Tracey Jefferies- Managing Director, Feel Good Family.

  • Feel Good Family Directors Tracey Jefferies and Sarah Pullen combined their extensive experience of food and behavioural science to develop the UK’s first accredited behaviour change workshop for food businesses ‘Healthy Profit,’ helping customers get healthier. Their current research Super Yummy will identify how food descriptions affect customer food choices.


    The challenge: Improving customer’s eating habits whilst still generating a healthy profit.

    The solution: Health by stealth using behavioural science.


    Health policies and policies around healthy eating are increasingly visible in our high street, places of work, education, recreation and care.


    In March of this year Public Health England released a document under the engaging title ‘Healthier Catering Guidance for Different Types of Businesses.’ There is no getting away from it, health is increasingly on the agenda for the wider food environment; the growth in local authority food strategies and healthy food award schemes demonstrates this.


    Research shows branding foods as healthy leads to a decline in their selection and that traditional healthy messaging only works with the ‘vigilants’, those consumers who already actively seek out healthy food.


    The biggest perceived challenge to any food business when thinking about modifying their offer for consumer health is: ‘I change my offer, I lose my customers, I have lower margins, more waste, profits fall.’ Unless you are specialising in healthy food, that is.

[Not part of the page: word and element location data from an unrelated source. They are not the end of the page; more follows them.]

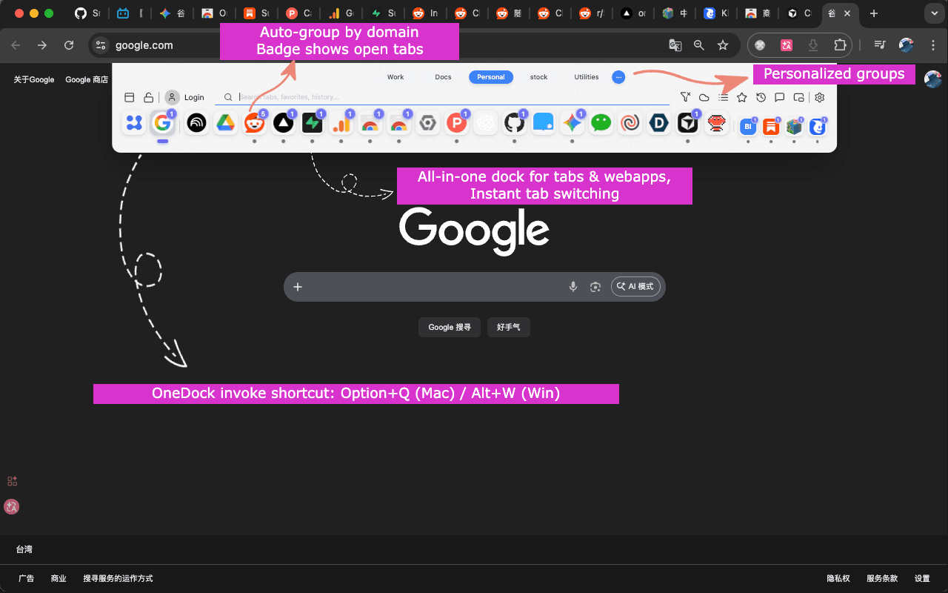Click the 好手气 button

(x=508, y=327)
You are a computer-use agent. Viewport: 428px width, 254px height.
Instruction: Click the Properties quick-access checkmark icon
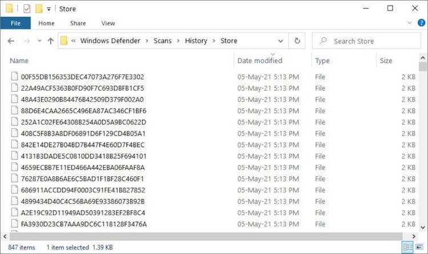point(27,9)
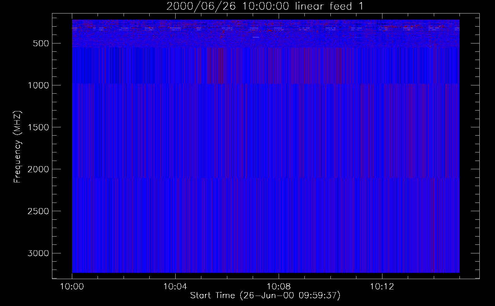Select the "Frequency (MHZ)" y-axis label
This screenshot has height=306, width=495.
tap(17, 147)
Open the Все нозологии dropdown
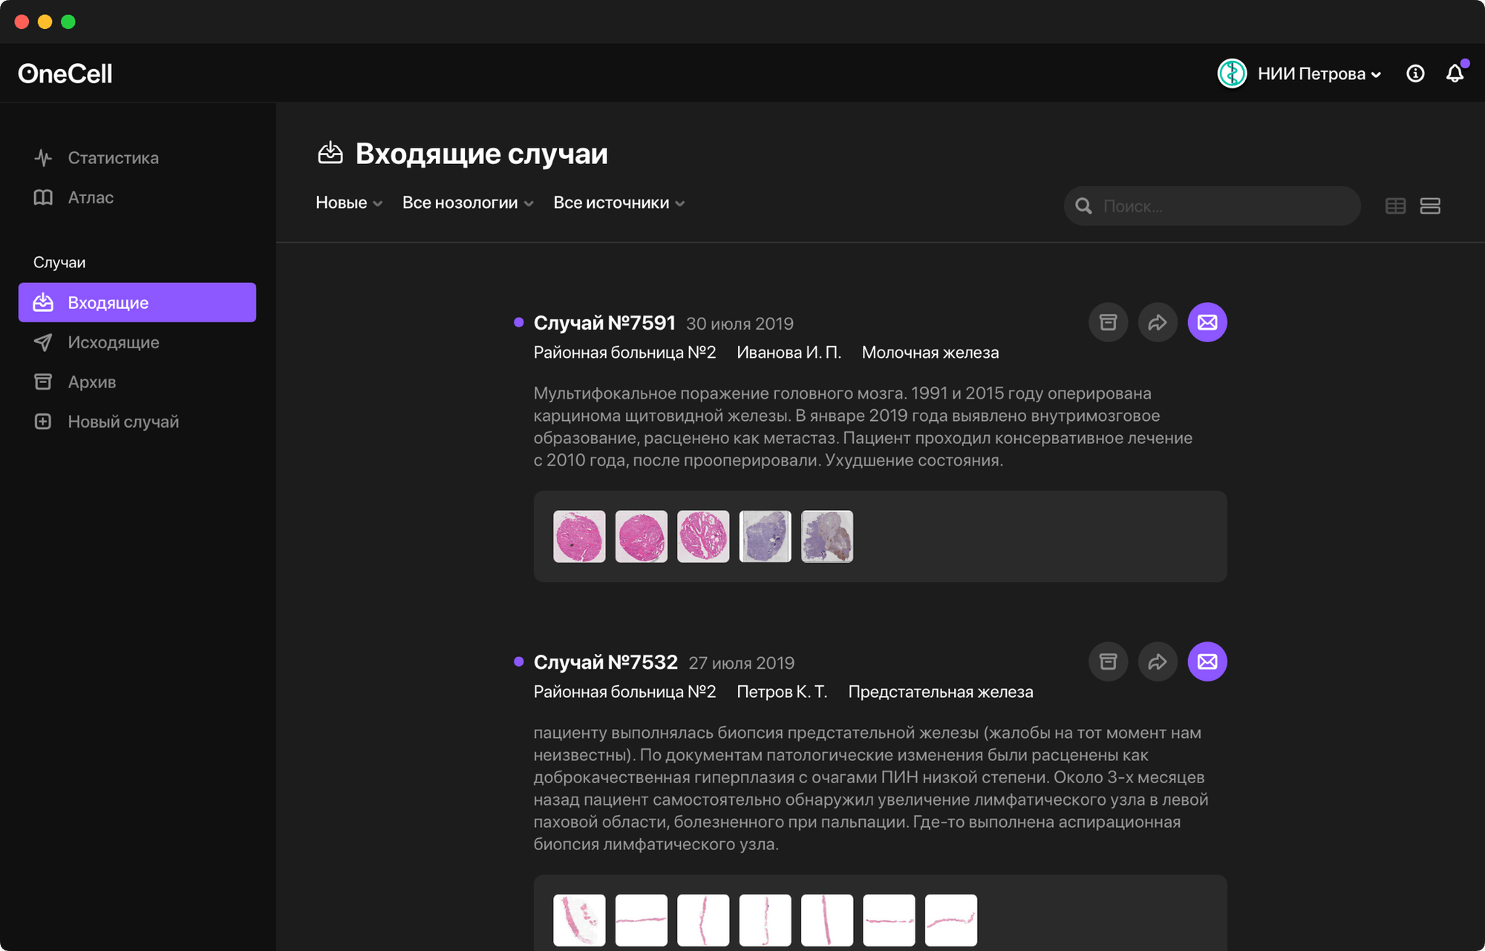The image size is (1485, 951). click(467, 203)
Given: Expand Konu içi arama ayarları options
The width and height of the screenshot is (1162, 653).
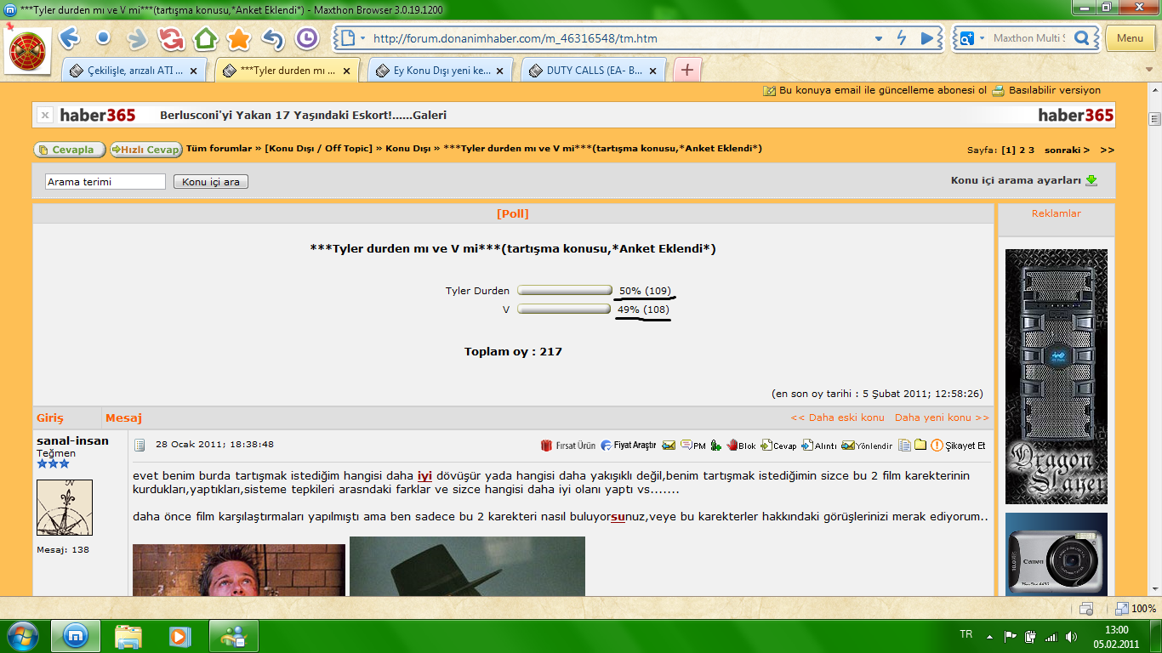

    Food business want to see benefitsbeforethey consider supporting Public /Environmental Health initiatives to improve local population health. As a food business making a profit, great margins, continued customer loyalty and customer growth, as well as maintaining local employment are all at the top of the list.

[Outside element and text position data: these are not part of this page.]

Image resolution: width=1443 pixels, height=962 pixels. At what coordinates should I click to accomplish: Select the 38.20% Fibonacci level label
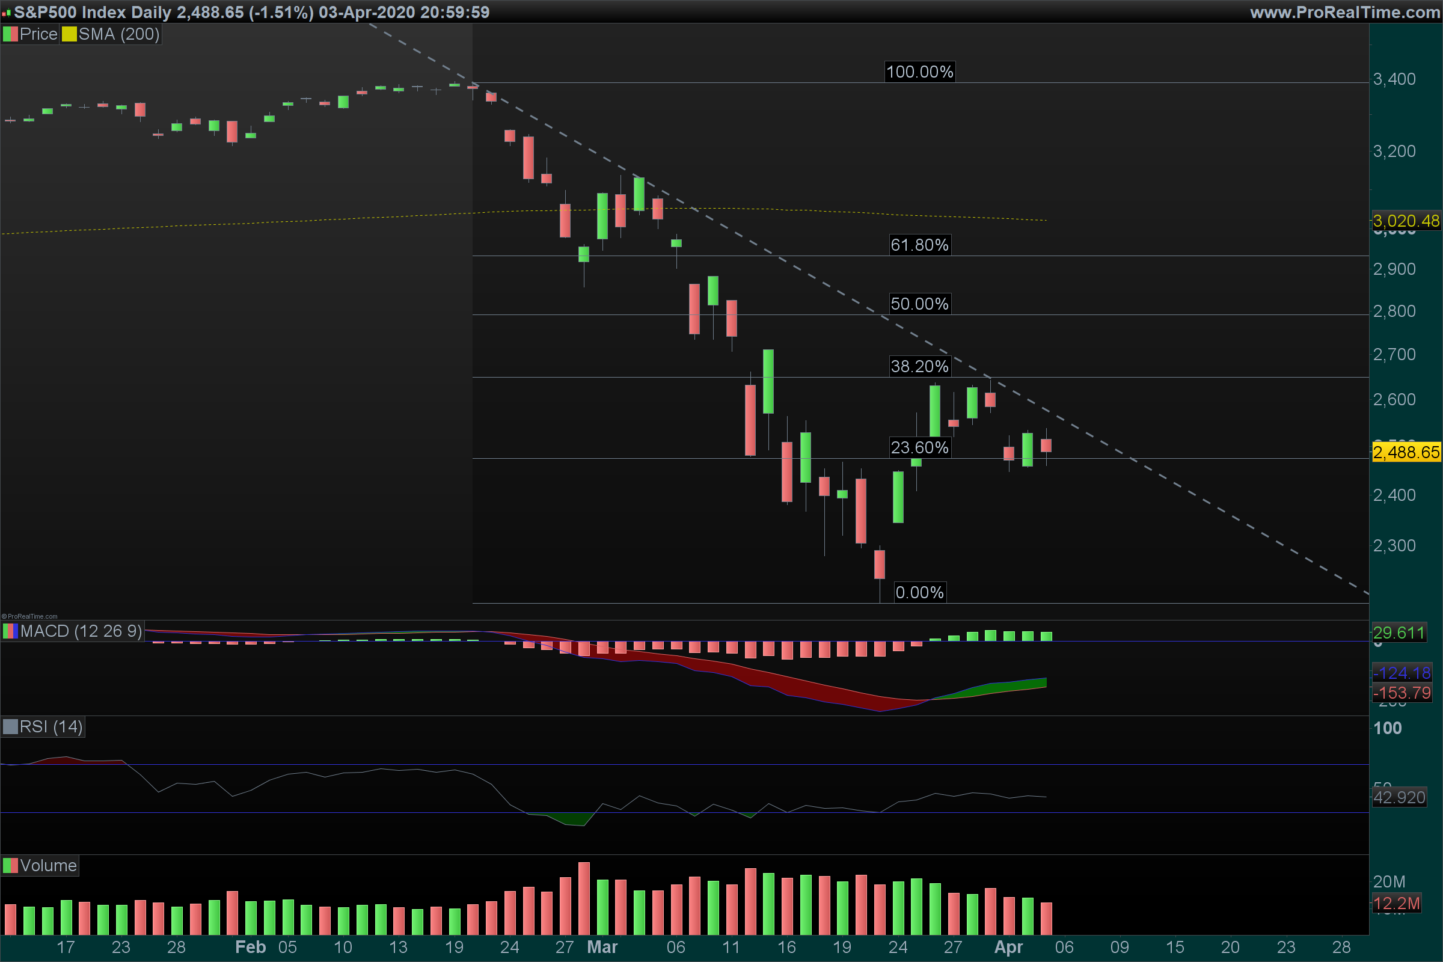919,366
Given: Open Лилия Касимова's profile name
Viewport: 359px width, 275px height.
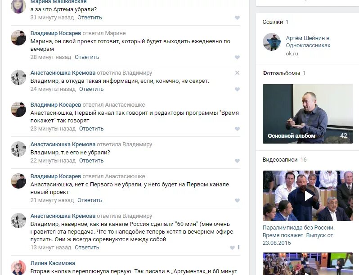Looking at the screenshot, I should (x=53, y=263).
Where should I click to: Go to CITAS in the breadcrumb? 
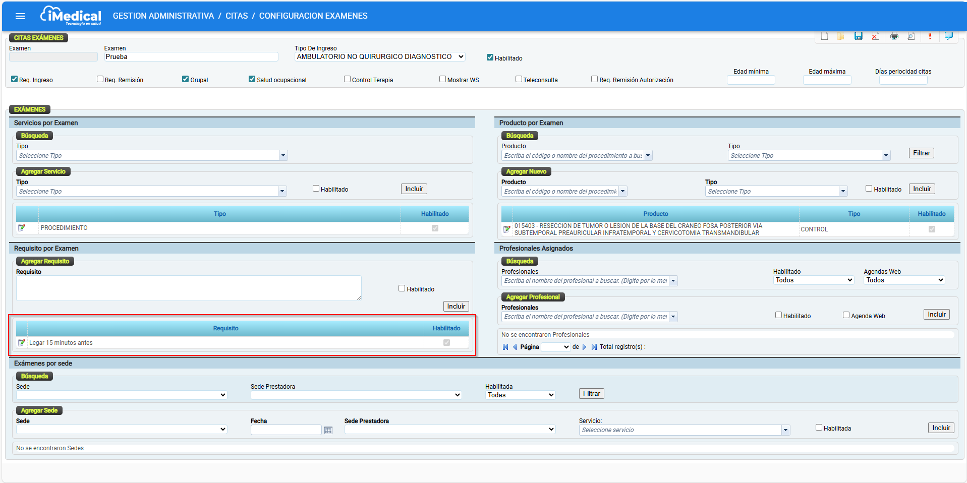tap(237, 16)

    To make a dent in our growing waistlines our food environments must change and keep pace with the way places change to accommodate diverse and growing populations. If you look at most town centres, customers for food businesses in some areas have changed quite radically over the years. Slow incremental changes to food offers doesn’t have to mean a dent in business profits though – in fact, quite the opposite.


    For most of us eating out iseither a treat or a necessity. Surely anything with the healthy label will be tasteless, not enticing and small portions?

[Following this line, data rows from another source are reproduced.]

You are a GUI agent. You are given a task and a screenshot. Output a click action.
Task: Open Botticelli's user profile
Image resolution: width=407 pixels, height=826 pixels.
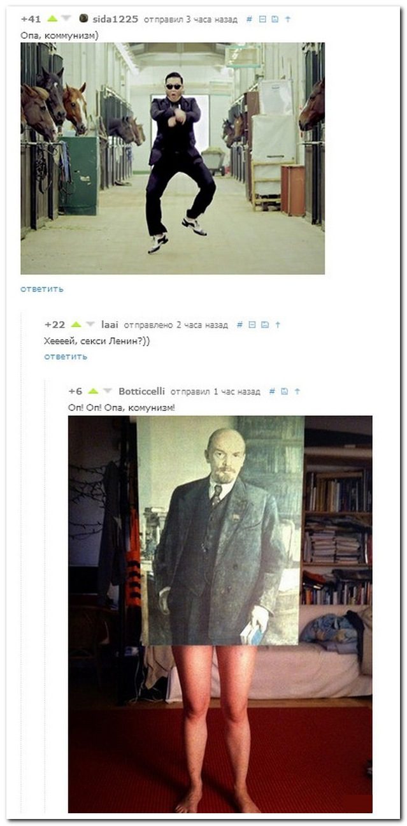pos(142,391)
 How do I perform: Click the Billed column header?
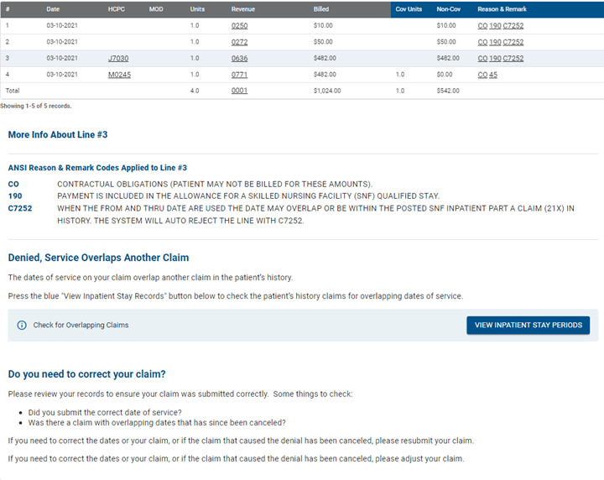click(x=321, y=9)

    On the plus side, research tells us most of us do know what they should eat, it’s just not that easy to do it.


    All food environments have multiple modifiable features that can impact on customer food selections and behaviours such as: changing attitudes to fruit and vegetable consumption and High Fat Salt Sugar (HFSS) food consumption; increasing fruit and vegetable consumption; decreasing consumption of HFSS; eating in moderation; overall improved dietary behaviours and reduced sedentary behaviour. The benefits are wide and varied, healthier weight for customers; reduced risk of associated disease from over consumption of certain foods; improved dietary and activity behaviour.


    The far reaching economic and social benefits include: less impact of ill health on NHS budgets; reduced work sickness; thriving, vibrant and happier communities.


    This presentation will show how food business can improve their offer to benefit their customers health through ‘Healthy Profit’. FGF offer the UK’s first accredited behaviour change workshop for food business. Based on behavioural science this workshop gives food businesses all they need to know to make their food offer healthier, grow customer loyalty, grow their children’s market, throw less food away, improve margins and profits.  We will also present the first findings from our recent research ‘Super Yummy’ which looks at how different food descriptions influence customer choice.  Health by stealth is a way you can help your customers improve their dietary behaviours without them even noticing.